One of the main criticisms of profiling PHP applications has been how difficult it is to manage different kcachegrind or wincachegrind windows — assuming you’re a pro at pointing them to your Xdebug output directory and all that good stuff. I am excited about how easy webgrind makes things because easier profiling will help prevent a lot of stupid performance mistakes (for those of us not using the Zend IDE and its sexy profiler, which is a lot of people).
This is really quite simple to set up, and is best used on a dev box behind a firewall with port 80 closed. People can file surf your web server if you leave webgrind on an open port, don’t do it.
So, you’ve read the last paragraph, right? Ok, good. Let’s go.
Use pecl to install the json and xdebug packages
pecl install json pecl install xdebug
You’ll run into a possible missing phpize issue, in which case you’d need the php-devel package for building PHP extensions.
Configure Xdebug
A simple configuration to get you what you need is below. Read the Xdebug docs if you want to get crazy.

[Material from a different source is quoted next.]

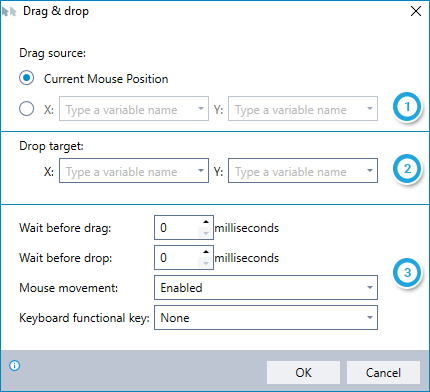Screen dimensions: 430x392
Task: Click the numbered circle marker 1
Action: pos(407,107)
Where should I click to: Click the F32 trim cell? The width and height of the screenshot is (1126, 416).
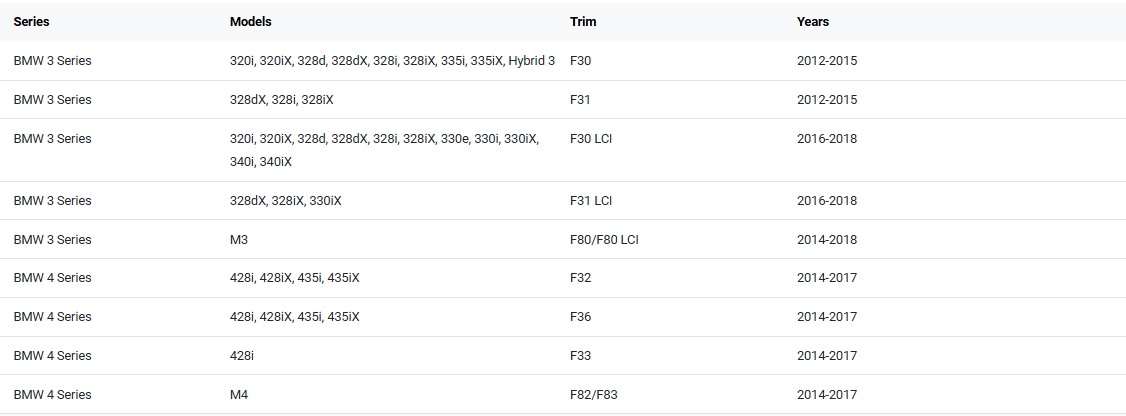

; Enable xdebug extension module zend_extension=xdebug.so ; Turns it off by default xdebug.profiler_enable=0 ; Turns xdebug on when ?XDEBUG_PROFILE=true is in GET or POST xdebug.profiler_enable_trigger=1 ; Your output directory - you'll eventually point webgrind at this xdebug.profiler_output_dir=/tmp/xdebug
If you’re not on PHP 5.2.x, you’ll also need the json extension.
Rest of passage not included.